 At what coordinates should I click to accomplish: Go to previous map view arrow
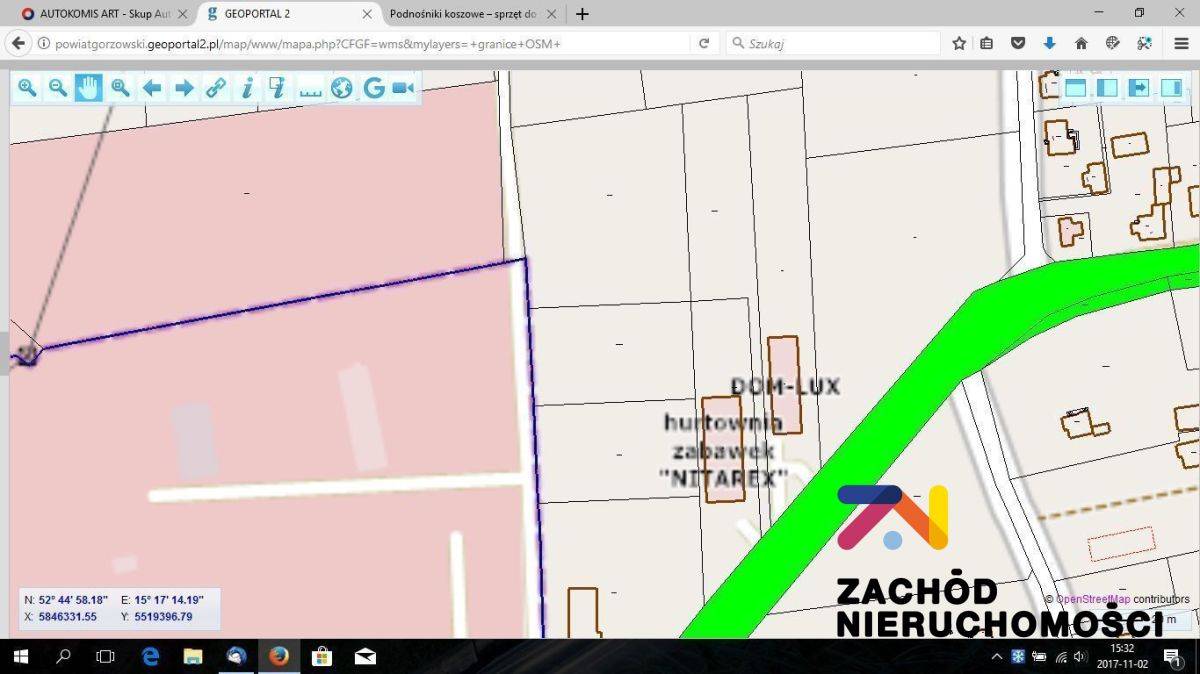coord(152,88)
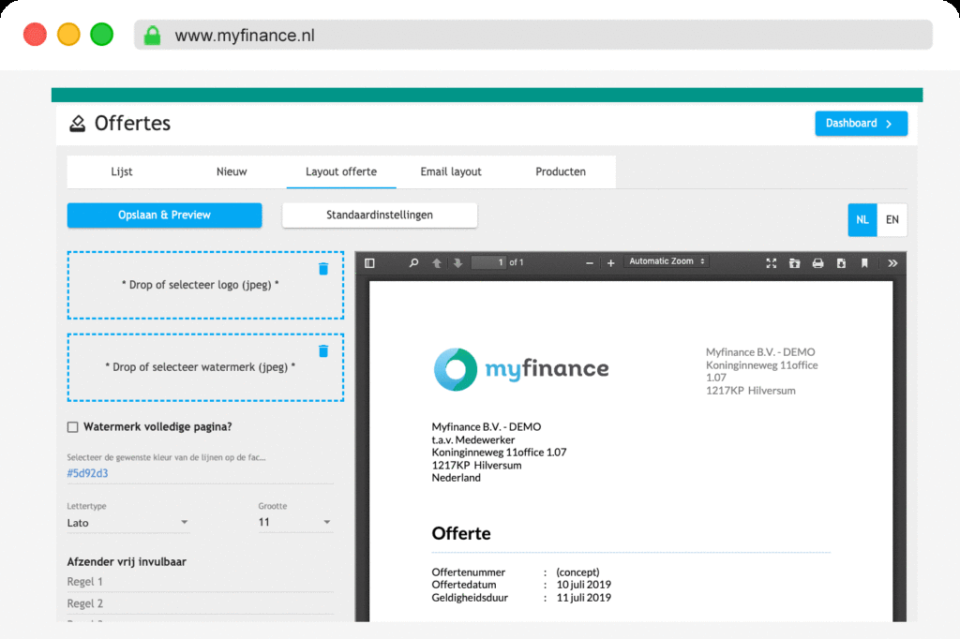The width and height of the screenshot is (960, 639).
Task: Expand more tools with the double-chevron icon
Action: coord(890,262)
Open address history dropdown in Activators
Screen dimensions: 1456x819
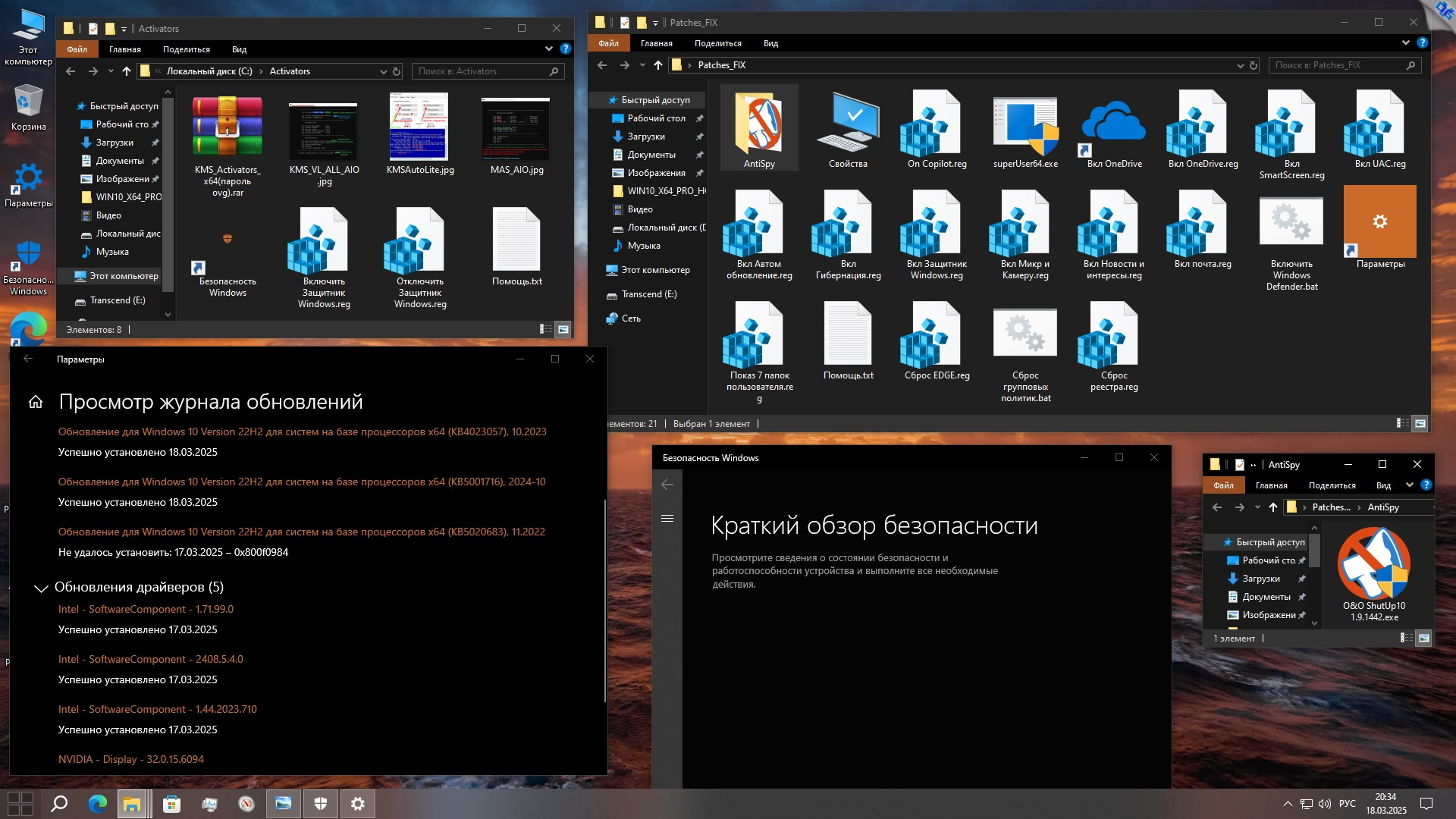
━━━━━━━━━━━━━━━━━━━━━━━━━━━━━━
* **Your task**
Rewrite the rows above with "dropdown" replaced by "menu" and everything else unchanged, leaving out the pictures.

* **Problem solution**
 At what coordinates should I click to accomplish: Go to previous map view arrow
coord(152,88)
The width and height of the screenshot is (960, 639).
Task: Expand more tools with the double-chevron icon
Action: coord(890,262)
Open address history menu in Activators
Screen dimensions: 1456x819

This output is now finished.